As we can see above, Aadil’s neutral position against pace and spin are more or less the same. He is somewhat side-on to his stumps, putting him in an ideal position to give the ball airtime; a side-on stance before the initiation of the downswing is correlated with a player being able to maximize his X-Factor Stretch (the difference between your hip-shoulder separation at the point of initiation of the downswing and the point of bat-ball contact, also positively associated with range.

A high backlift is also present against both pace and spin, which should be expected since he is a powerhitter down the order. A high backlift means Aadil is able to impart greater force onto the ball due to more acceleration being generated from the longer path to cover for the downswing to attain bat-ball contact.

In both of the neutral positions, he is in an ideal position to pull, punch and defend the ball, though it does take some extra path to cover to play the pull.

Aadil’s trigger movement against pace

Aadil starts off with an initial backlift that is still relatively high, followed by a bat tap and then a final backlift that is higher than the initial. We also see him shifting his front foot across to the left further. The bat tap helps in loosening the grip due to the extension of the elbow, assisting in playing free flowing shots, as it also helps in synchronizing the shot initiation.

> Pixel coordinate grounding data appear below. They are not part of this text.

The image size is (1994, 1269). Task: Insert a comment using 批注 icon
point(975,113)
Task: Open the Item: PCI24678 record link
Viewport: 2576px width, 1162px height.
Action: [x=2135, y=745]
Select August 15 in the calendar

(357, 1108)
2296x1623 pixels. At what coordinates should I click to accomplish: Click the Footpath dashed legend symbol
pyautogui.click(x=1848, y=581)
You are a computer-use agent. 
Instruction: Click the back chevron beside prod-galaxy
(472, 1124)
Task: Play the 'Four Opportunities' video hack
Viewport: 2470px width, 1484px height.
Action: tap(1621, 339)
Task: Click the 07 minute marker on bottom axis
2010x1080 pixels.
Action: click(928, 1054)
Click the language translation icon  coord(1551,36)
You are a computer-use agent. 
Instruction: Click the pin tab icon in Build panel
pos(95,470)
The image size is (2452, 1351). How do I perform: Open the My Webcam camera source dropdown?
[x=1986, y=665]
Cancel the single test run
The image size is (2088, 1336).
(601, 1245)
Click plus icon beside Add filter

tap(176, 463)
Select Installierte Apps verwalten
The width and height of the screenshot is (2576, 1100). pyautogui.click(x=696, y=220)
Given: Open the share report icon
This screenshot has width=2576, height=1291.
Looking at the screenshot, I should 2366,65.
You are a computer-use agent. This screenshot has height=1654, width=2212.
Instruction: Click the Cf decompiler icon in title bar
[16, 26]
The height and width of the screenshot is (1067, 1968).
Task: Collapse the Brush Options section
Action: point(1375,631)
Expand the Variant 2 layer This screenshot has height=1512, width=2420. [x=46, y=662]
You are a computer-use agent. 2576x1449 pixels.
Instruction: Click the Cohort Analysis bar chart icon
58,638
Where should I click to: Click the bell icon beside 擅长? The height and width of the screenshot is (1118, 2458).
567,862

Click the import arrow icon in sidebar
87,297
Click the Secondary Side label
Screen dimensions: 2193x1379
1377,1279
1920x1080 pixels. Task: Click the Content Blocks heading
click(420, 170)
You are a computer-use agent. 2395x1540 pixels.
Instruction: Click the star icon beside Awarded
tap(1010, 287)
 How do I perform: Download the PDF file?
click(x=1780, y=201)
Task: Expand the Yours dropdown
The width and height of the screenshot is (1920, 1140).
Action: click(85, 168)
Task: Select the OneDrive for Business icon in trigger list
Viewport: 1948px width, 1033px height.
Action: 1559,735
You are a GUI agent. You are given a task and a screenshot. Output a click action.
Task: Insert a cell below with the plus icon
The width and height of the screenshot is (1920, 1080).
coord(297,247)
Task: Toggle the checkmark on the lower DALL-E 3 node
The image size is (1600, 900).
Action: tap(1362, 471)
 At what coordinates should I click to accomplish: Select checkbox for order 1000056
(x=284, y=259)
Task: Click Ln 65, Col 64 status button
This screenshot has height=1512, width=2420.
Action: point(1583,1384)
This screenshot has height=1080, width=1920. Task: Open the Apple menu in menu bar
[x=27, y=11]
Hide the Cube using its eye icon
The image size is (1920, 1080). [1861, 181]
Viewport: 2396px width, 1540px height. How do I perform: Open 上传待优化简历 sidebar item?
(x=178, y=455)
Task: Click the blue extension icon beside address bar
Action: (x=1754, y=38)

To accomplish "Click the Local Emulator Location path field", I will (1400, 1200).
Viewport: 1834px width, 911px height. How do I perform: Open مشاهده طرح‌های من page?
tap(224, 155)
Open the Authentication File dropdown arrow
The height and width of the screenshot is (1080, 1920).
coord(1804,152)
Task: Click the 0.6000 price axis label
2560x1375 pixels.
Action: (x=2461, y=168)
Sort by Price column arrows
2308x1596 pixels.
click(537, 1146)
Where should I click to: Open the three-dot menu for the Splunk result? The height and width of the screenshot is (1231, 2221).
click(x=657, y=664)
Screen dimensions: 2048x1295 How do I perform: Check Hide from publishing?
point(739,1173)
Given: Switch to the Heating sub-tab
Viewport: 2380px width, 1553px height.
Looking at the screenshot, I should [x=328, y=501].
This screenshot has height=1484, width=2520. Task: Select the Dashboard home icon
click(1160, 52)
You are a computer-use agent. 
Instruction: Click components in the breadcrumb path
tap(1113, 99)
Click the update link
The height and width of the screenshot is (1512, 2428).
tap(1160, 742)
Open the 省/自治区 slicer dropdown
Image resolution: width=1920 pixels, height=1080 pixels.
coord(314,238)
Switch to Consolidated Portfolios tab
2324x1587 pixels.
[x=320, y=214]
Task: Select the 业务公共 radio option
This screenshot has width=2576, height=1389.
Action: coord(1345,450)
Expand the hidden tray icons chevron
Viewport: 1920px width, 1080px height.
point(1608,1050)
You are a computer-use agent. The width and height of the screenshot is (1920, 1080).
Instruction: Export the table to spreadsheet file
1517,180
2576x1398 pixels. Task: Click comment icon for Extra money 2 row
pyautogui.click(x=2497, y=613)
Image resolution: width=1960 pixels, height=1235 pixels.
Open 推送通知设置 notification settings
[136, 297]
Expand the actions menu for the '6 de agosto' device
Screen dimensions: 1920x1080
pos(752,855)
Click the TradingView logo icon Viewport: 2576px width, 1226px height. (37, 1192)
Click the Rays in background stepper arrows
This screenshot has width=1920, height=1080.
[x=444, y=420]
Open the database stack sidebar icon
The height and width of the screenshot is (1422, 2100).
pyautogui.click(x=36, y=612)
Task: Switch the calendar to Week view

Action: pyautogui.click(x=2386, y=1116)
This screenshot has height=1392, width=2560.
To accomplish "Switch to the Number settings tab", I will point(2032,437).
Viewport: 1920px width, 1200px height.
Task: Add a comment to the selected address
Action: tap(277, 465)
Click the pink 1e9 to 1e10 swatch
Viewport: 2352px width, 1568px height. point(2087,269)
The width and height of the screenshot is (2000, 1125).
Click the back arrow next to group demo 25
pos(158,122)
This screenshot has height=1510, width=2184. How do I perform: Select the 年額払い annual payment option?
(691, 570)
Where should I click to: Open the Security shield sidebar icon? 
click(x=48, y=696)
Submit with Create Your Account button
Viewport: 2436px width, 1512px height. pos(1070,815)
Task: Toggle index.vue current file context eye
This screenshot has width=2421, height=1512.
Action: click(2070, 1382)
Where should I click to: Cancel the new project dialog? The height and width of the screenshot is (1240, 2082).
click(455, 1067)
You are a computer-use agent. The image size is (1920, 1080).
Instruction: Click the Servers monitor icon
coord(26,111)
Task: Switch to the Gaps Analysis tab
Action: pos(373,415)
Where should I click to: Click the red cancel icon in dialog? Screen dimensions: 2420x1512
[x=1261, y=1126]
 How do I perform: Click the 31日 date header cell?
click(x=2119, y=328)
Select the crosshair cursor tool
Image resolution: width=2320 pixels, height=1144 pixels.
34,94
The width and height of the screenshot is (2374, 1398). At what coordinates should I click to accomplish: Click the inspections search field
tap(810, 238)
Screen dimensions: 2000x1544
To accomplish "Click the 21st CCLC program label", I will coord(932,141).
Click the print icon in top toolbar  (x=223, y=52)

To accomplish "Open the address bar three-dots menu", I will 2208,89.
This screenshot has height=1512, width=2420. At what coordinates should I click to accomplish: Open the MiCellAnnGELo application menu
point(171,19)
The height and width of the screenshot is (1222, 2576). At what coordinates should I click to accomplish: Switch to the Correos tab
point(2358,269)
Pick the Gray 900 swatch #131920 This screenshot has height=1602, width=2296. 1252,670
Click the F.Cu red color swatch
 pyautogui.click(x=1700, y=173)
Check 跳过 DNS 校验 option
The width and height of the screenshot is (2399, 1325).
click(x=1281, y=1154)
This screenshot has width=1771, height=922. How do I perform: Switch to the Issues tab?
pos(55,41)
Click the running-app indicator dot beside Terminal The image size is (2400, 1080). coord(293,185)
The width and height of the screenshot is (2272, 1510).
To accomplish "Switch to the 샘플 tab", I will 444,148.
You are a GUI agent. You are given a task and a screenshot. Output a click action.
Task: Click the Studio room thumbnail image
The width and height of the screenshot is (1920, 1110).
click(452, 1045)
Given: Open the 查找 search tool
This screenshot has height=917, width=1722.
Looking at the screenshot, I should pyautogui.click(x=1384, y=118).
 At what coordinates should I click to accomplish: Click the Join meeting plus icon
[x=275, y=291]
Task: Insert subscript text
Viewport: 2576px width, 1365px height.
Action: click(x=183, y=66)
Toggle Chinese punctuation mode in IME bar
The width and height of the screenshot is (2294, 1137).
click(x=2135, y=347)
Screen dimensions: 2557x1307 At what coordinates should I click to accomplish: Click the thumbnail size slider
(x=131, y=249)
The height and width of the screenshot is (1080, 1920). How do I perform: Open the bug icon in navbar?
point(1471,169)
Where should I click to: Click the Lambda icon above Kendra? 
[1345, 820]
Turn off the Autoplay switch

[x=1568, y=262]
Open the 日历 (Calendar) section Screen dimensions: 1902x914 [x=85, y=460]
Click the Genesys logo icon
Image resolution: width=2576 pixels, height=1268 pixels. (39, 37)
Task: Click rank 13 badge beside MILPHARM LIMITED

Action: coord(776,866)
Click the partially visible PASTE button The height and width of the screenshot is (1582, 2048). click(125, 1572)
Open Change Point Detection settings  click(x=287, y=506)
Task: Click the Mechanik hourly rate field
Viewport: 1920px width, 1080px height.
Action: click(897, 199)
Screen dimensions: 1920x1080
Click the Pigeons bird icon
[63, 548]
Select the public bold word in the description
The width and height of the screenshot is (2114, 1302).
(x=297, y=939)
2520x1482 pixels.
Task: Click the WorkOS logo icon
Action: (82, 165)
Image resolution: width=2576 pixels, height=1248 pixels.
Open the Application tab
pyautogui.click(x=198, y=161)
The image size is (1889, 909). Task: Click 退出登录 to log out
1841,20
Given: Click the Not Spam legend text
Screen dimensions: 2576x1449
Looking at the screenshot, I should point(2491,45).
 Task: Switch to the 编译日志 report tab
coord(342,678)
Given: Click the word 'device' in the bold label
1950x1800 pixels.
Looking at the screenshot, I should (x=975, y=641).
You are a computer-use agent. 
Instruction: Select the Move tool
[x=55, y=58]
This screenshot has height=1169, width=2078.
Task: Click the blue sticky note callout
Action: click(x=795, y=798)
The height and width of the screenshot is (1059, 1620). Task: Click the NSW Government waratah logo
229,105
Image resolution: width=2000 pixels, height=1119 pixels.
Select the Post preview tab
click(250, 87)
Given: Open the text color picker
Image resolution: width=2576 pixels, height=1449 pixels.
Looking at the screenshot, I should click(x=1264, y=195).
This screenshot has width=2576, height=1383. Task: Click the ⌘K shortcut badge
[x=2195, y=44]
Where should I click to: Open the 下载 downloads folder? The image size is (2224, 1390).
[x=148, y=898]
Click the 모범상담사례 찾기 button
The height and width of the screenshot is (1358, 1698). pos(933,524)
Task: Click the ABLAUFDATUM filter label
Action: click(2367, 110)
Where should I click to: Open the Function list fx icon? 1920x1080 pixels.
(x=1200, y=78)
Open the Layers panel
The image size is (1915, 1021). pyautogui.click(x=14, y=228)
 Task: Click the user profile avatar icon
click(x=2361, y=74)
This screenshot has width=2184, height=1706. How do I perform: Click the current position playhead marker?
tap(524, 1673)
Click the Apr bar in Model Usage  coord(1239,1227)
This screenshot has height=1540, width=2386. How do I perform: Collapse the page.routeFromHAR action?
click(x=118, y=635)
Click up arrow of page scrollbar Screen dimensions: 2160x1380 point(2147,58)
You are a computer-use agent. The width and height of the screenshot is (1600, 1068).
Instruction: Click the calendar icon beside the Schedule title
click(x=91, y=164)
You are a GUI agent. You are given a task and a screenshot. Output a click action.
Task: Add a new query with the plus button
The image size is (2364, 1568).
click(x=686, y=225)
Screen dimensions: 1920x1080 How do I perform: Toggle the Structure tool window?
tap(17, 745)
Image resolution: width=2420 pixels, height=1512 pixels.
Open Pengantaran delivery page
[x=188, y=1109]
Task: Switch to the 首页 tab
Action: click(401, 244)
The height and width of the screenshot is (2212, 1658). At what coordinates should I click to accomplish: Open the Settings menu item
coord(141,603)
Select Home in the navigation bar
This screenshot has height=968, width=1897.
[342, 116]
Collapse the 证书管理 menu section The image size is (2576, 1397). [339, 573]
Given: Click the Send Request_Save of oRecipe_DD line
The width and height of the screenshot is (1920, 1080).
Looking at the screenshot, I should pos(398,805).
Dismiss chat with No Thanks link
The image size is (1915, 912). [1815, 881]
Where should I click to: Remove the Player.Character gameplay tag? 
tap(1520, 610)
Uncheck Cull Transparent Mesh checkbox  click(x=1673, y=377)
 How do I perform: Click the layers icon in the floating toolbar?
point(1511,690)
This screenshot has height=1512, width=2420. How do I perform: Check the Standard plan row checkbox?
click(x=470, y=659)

Aadil’s trigger movement against spin

The exact same modus operandi is present again spin: starting off with a relatively high backlift, proceeded by a bat tap and then a higher final backlift. However in this case, we see that the feet do not move at all, and that he remains static throughout the trigger movement, staying side-on to his stumps.

Aadil is also able to clear the front leg, an essential ingredient to succeed as a powerhitter. This is because it gives him the freedom to strike any region of the park, since there isn’t any hindrance to the bat swing, giving him easy access to the ball (as seen above). This has also helped make Andre Russell the powerhitter he is today.

Clearing the front leg allows the batter to be powerful from his base. This is also an indicator of good hand-eye coordination, with the ability to pick length early and still have time to execute the shot.

Aadil Alam is very much predominantly a backfoot player, as well as legside dominant. Much like Mohammad Rizwan, he is heavily committed on the backfoot and looks to pull and drag even outside off balls to the legside.

Attempted yorkers, full/fuller lengths, yorkers, and expect him to clear the front leg and look to attack that delivery the majority of the time, while staying committed on the backfoot.

He generally has a good hitting base against the aforementioned lengths, in clearing the front leg and regularly completing the shot with the full bat swing to end up with eyecandy poses, something that has helped Dewald Brevis become the sensation he is.

Aadil does have an offside game, but it does certainly seem limited for the timebeing, typically looking to cut and slash them to that region.

However, he does have several unorthodox shots at just 19, such as the ramp and scoop. He even has the trademark MS Dhoni helicopter shot, which Rashid Khan also regularly deploys.

On the flip side though, Aadil does often get out trying to play the helicopter shot against yorkers, which saw him perish on both his T20I and ODI debuts.

As mentioned earlier, he is a medium pacer as well. He normally bowls in all 3 phases in both T20Is and ODIs. He is used more of as a sixth bowler option, usually not completing his entire quota. He normally constructs his overs with some cutters here and there. The slower one is his wicket taking delivery, and he frequently looks to continue bowling them after taking a wicket, particularly if the wicket was an off-pace delivery.

Aadil will be in action for the Janakpur Royals in the Nepal T20 League commencing from December 12th, which will see him up against bowlers such as Pat Brown, Mohammad Hafeez and Seekkuge Prasanna. So for those planning on watching the league, do keep an eye out for him. And don’t be surprised if in a few years time, he’ll be playing that iconic helicopter shot in the T20 World Cup and/or in other T20 leagues against your favorite bowler, for as stated in the beginning of this article, Mohammad Aadil Alam has a high ceiling to become Nepal’s first renowned powerhitter.